Steel Mills

Olympic Steel Q1 Results Admirable Despite Challenges
Written by Sandy Williams
May 2, 2015
Olympic Steel navigated through falling metal prices for a first quarter net income of $1.1 million. Income was down from $2.8 million in Q1 2014, but better than anticipated by analysts due to higher revenue of $346 million, stronger than expected gross margin (19.1 percent) and lower operating expenses.
In the carbon flat products segment, volume decreased 2.4 percent to 275,000 tons year over year. Selling prices were down 2.4 percent from first quarter and contributed to a 4.7 percent drop in sales to $228,545,000.
Olympic’s specialty metals segment, which includes flat stainless and aluminum products, helped offset declines in carbon. Specialty metals average selling price increased 4.1 percent from Q1 and volume of 19,000 tons increased 9.6 percent.
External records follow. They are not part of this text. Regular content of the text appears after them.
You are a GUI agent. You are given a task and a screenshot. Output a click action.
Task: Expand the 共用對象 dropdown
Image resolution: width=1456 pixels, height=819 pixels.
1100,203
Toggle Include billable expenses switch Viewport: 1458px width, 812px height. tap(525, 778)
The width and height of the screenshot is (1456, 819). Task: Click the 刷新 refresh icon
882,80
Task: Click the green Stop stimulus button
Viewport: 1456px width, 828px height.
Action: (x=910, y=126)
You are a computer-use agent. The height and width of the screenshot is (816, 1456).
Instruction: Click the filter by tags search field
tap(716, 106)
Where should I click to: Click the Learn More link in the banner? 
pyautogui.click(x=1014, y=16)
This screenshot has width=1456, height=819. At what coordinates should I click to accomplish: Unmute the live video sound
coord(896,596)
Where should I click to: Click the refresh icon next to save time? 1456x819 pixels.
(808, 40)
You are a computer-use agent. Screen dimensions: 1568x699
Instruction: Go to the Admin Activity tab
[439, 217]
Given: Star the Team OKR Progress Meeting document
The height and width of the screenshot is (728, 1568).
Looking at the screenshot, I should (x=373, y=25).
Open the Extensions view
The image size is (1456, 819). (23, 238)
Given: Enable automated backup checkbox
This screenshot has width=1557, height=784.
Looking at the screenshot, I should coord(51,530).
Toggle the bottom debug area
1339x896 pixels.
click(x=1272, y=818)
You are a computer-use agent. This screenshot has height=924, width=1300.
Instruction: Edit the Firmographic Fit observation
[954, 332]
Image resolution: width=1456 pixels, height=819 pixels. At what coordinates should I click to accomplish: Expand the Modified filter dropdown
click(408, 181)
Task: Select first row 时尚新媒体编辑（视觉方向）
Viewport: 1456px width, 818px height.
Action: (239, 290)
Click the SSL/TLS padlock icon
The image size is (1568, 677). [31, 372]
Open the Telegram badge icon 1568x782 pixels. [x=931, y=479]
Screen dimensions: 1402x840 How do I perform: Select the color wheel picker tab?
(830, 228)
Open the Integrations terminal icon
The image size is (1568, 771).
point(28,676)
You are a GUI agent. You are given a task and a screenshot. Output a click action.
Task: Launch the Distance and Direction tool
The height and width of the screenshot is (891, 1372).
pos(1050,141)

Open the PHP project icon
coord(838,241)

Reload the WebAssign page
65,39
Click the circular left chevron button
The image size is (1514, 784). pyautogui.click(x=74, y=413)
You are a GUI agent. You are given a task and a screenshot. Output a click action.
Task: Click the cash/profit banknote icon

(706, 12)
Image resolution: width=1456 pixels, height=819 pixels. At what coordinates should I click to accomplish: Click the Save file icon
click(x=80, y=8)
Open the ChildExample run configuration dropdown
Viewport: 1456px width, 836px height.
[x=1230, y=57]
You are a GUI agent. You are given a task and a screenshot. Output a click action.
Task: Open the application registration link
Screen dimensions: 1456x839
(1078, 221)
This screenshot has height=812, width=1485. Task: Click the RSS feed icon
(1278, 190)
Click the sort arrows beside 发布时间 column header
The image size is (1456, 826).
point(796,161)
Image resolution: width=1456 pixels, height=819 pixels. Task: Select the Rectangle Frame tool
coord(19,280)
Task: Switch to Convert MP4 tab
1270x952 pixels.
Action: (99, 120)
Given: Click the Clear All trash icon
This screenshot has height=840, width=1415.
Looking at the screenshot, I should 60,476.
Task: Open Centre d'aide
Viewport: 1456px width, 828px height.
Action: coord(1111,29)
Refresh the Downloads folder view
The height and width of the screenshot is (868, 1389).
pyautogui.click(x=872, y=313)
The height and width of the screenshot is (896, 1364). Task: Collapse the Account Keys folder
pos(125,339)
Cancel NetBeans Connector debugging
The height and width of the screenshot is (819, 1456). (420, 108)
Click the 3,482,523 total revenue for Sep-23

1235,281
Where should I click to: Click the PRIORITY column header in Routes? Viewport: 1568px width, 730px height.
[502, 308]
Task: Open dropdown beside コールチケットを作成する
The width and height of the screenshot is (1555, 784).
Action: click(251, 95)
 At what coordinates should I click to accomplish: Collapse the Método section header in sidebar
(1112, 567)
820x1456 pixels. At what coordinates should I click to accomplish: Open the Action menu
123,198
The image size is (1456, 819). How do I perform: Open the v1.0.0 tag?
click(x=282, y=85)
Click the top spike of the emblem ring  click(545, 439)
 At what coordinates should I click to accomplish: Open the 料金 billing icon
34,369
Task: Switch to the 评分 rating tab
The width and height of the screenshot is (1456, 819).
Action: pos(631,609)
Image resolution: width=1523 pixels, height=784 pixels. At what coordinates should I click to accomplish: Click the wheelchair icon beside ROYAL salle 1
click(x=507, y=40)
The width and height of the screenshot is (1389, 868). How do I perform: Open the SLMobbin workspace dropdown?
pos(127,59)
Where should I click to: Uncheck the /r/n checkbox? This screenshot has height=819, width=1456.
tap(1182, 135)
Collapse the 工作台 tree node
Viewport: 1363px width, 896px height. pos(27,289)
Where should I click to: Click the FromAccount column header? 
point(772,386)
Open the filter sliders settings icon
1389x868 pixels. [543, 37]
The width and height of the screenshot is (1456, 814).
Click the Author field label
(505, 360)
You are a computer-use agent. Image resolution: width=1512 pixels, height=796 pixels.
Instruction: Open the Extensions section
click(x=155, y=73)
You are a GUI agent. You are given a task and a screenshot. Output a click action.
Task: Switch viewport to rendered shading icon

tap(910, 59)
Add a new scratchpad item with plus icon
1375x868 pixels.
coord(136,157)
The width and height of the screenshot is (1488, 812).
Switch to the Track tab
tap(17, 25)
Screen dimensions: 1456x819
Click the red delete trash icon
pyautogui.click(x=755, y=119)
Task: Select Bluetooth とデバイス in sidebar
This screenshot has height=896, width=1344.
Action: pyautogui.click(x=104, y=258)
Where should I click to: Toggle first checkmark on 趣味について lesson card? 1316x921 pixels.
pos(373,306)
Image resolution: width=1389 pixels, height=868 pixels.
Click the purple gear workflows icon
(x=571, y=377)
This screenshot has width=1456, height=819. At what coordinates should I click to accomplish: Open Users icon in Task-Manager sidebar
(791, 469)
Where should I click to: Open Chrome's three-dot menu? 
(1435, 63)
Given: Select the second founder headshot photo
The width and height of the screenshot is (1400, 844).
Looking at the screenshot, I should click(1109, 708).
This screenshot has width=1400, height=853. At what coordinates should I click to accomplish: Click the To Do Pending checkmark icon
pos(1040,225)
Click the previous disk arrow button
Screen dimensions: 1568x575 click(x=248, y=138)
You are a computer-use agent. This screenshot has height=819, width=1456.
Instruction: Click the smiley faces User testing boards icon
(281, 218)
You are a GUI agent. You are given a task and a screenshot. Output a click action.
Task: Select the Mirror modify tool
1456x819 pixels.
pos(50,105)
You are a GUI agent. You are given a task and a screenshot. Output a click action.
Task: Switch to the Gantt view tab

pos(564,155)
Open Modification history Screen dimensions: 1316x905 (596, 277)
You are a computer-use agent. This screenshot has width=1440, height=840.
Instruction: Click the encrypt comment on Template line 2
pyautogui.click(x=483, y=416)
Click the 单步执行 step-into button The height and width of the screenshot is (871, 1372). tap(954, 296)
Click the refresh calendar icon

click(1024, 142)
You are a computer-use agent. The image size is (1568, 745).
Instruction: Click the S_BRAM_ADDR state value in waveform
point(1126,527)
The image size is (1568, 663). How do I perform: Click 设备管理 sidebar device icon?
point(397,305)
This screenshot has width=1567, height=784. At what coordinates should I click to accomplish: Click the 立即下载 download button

Sales from the segment represented 15 percent of consolidated sales for the quarter.
“Our strategy has been to diversify products and geographies in order to generate profitable growth regardless of the industry cycle,” said Chairman and Chief Executive Officer Michael D. Siegal. “We responded quickly to sharp declines in metal pricing by implementing a multi-pronged profit improvement program early in 2015. As a result, operating expenses were reduced by $2.6 million in the quarter and we further strengthened our balance sheet by reducing inventory and debt.”
During the company earnings call, Siegel commented on the imports and the impact of a strong U.S. dollar.
“The U.S. dollar while softening off late rose by 23% against the Euro, hurting our customers’ ability to export their products and making them more vulnerable to imports of their products. In addition we are seeing the record imports of raw steel products in the first quarter of this year after a year of record imports in all of 2014 and in the fourth quarter. This material is in the marketplace now and continues to put pressure on pricing and margins.
“We are also encouraged by the recent articles that we’ve read of the possible trade actions, price increase announcements and perhaps as we said, the beginning of the lowering of the U.S. dollar versus other currency and hope that these various issues will create some stability in the global metals pricing.
Olympic Steel primarily relies on domestic steel with about only 7-10 percent, mostly specialty items, imported. President and COO David Wolfort said available low import prices did not tempt Olympic customers to move other suppliers.
“Mike and I have been doing this for 40 years,” said Wolfort, “and we have a saying here that on imported products, and it comes three ways, it comes early, it comes late and it comes just in time and it all comes on the same boat.”